B.    TIDAK PERNAH ADA PENYELIDIKAN ATAS DIRI PEMOHON

1.    Bahwa sebagaimana diakui baik oleh Pemohon maupun Termohon, bahwa penetapan Tersangka atas diri Pemohon baru diketahui oleh Pemohon berdasarkan surat panggilan sebagai Tersangka oleh Termohon kepada Pemohon. Bahwa apabila mengacu kepada surat panggilan tersebut, tidak pernah ada surat perintah penyelidikan kepada Pemohon. Padahal sesuai Pasal 1 angka 1 dan 4 Kitab Undang-Undang Hukum Acara Pidana, Polisi memiliki tugas melakukan penyelidikan dan penyidikan;

2.    Bahwa hal itu senada dengan penyelidikan dan penyidikan, menurut  YAHYA HARAHAP dalam bukunya yang berjudul Pembahasan Permasalahan dan Penerapan KUHAP: Penyidikan dan Penuntutan, menjelaskan bahwa dari pengertian dalam KUHAP, “penyelidikan” merupakan tindakan tahap pertama permulaan “penyidikan”. Akan tetapi harus diingat, penyelidikan bukan tindakan yang berdiri sendiri terpisah dari fungsi “penyidikan”. Penyelidikan merupakan bagian yang tak terpisah dari fungsi penyidikan.
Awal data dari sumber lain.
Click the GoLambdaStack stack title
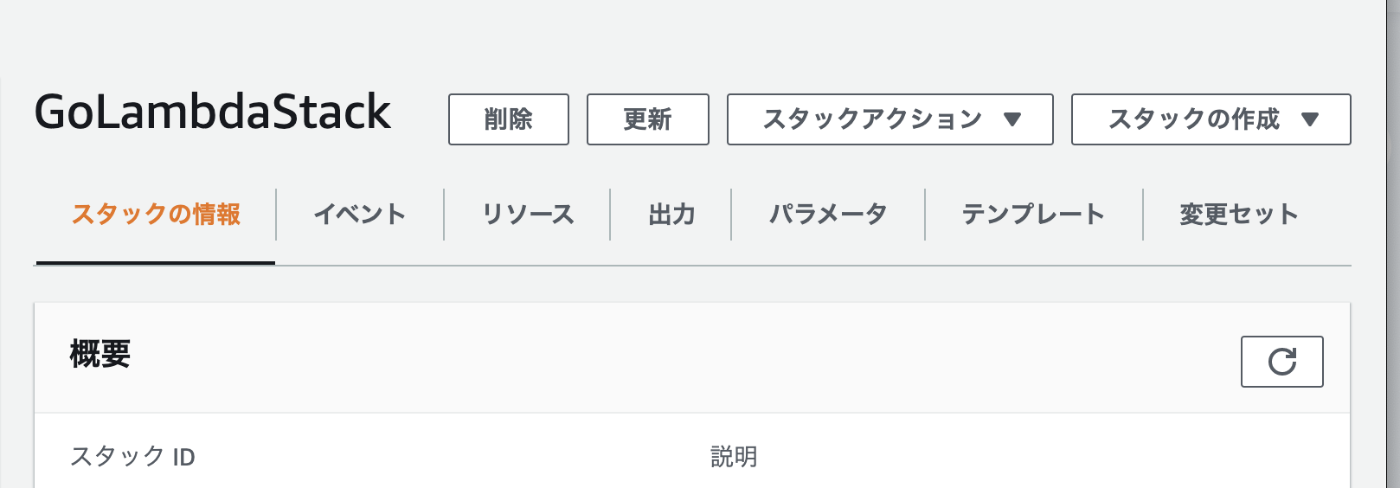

Kalau dipinjam kata-kata yang dipergunakan buku petunjuk Pedoman Pelaksanaan KUHAP, penyelidikan merupakan salah satu cara atau metode atau sub daripada fungsi penyidikan yang mendahului tindakan lain, yaitu penindakan berupa penangkapan, penahanan, penggeledahan, penyitaan, pemeriksaan surat, pemanggilan, tindakan pemeriksaan, dan penyerahan berkas kepada penuntut umum;

3.    Lebih lanjut, YAHYA HARAHAP menyatakan bahwa jadi sebelum dilakukan tindakan penyidikan, dilakukan dulu penyelidikan oleh pejabat penyelidik, dengan maksud dan tujuan mengumpulkan “bukti permulaan” atau “bukti yang cukup” agar dapat dilakukan tindak lanjut penyidikan. Mungkin penyelidikan dapat disamakan dengan pengertian “tindak pengusutan” sebagai usaha mencari dan menemukan jejak berupa keterangan dan bukti-bukti suatu peristiwa yang diduga merupakan tindak pidana;

4.    YAHYA HARAHAP juga mengatakan bahwa jika diperhatikan dengan seksama, motivasi dan tujuan penyelidikan, merupakan tuntutan tanggung jawab kepada aparat penyidik, untuk tidak melakukan tindakan penegakan hukum yang merendahkan harkat martabat manusia. Sebelum melangkah melakukan pemeriksaan penyidikan seperti penangkapan atau penahanan, harus lebih dulu berusaha mengumpulkan fakta dan bukti, sebagai landasan tindak lanjut penyidikan. Penyelidikan atas perkara orang lain tidak dapat langsung dipakai pada penyelidikan atas nama Pemohon;

5.    Dengan demikian jelas berdasarkan uraian singkat diatas, kegiatan penyelidikan dan penyidikan merupakan 2 hal yang tidak dapat berdiri sendiri dan dapat dipisahkan keduanya. Berkenaan dengan Pemohon dengan tidak pernah diterbitkannya surat perintah penyelidikan atas diri pemohon, maka dapat dikatakan penetapan Tersangka dengan atau tanpat surat perintah penyelidikan dapat dikatakan tidak sah dan cacat hukum, untuk itu harus dibatalkan.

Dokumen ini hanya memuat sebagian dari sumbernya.